Zu 5.: Die Antragstellerin hat die Deutsche Rentenversicherung … als Zielversorgung für den Ausgleich der Versorgung bei der BMW AG gewählt. Diese ist einverstanden. Die Zielversorgung gilt gem. § 15 Abs. 4 VersAusglG als angemessen. Dieses Anrecht des Antragsgegners ist nach § 14 Abs. 1 VersAusglG im Wege der externen Teilung durch Begründung eines Anrechts von 22.496,37 Euro bei der Deutschen Rentenversicherung … auszugleichen. Hierfür ist von der BMW AG an die Deutsche Rentenversicherung … ein Beitrag von 22.496,37 Euro zu bezahlen. Der Ausgleichsbetrag ist ab Ende der Ehezeit (hier: 01.04.2016) bis zur Rechtskraft der Entscheidung über den Versorgungsausgleich in Höhe des dem auszugleichenden Anrecht zugrundeliegenden Rechnungszins zu verzinsen (BGH, Beschluss vom 7.9.2011, Az. XII ZB 546/10 und vom 6.2.2013, Az. XII ZB 204/11).
Zu 6.: Die Antragstellerin hat für den externen Ausgleich des Anrechts bei der BMW AG keine besondere Zielversorgung gewählt. Dieses Anrecht des Antragsgegners ist nach § 14 Abs. 1 VersAusglG im Wege der externen Teilung durch Begründung eines Anrechts von 19.496,76 Euro bei der Versorgungsausgleichskasse auszugleichen. Hierfür ist von der BMW AG an die Versorgungsausgleichskasse ein Beitrag von 19.496,76 Euro zu bezahlen. Der Ausgleichsbetrag ist ab Ende der Ehezeit (hier: 01.04.2016) bis zur Rechtskraft der Entscheidung über den Versorgungsausgleich in Höhe des dem auszugleichenden Anrecht zugrundeliegenden Rechnungszins zu verzinsen (BGH, Beschluss vom 7.9.2011, Az. XII ZB 546/10 und vom 6.2.2013, Az. XII ZB 204/11).

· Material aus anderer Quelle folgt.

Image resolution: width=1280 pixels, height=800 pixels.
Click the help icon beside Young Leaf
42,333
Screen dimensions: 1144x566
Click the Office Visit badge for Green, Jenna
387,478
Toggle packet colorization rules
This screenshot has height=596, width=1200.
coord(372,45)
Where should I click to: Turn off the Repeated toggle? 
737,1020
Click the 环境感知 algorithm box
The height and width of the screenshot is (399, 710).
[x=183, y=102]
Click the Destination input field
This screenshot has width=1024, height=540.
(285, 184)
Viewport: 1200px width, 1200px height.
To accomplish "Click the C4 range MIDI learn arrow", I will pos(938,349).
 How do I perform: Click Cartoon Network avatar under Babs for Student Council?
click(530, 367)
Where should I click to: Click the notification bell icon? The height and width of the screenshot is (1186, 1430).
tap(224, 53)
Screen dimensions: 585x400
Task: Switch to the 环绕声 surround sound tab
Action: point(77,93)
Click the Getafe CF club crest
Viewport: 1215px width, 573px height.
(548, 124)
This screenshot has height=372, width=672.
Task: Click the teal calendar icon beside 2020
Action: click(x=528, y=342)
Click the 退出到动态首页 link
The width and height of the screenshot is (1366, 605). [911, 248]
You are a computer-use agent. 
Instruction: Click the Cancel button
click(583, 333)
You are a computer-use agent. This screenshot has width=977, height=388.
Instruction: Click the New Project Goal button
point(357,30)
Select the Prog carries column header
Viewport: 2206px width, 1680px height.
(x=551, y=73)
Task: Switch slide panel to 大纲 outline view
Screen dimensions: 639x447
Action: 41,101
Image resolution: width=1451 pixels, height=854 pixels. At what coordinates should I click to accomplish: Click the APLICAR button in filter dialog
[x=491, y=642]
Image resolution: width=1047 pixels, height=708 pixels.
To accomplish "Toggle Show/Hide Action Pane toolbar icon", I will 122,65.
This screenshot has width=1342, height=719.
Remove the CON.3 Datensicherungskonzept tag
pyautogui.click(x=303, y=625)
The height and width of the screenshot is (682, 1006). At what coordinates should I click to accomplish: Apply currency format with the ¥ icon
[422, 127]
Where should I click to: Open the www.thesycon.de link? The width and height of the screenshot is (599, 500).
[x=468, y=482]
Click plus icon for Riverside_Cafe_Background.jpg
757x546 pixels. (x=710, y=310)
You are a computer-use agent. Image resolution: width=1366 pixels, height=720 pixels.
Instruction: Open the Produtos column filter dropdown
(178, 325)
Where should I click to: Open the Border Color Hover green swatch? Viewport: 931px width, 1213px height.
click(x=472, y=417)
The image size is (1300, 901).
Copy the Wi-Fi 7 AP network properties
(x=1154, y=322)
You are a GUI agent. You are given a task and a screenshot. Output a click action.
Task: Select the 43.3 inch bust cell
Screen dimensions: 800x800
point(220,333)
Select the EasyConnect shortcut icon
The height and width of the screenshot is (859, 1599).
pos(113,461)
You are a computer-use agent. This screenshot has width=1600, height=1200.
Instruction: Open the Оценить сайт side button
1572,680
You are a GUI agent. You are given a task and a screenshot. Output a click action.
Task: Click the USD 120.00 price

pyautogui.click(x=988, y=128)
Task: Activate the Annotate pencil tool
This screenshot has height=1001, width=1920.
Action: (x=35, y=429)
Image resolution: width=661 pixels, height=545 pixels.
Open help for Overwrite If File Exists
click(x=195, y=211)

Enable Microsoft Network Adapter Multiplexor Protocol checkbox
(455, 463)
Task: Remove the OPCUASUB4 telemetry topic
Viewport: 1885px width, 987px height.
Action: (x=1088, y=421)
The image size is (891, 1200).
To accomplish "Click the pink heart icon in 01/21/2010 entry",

Zu 7.: Für das Anrecht des Antragsgegners bei der V. Pensionsfonds AG … mit dem Ausgleichswert von 1.794,25 Euro unterbleibt der Ausgleich.
Zu 8.: Das Anrecht des Antragsgegners bei der Standard L. Versicherung ist nach § 10 I VersAusglG durch interne Teilung mit einem Ausgleichswert von 16.600,61 Euro zugunsten der Antragstellerin auszugleichen.
3. Kosten und Nebenentscheidungen
Die Kostenentscheidung beruht auf § 150 Abs. 1 FamFG.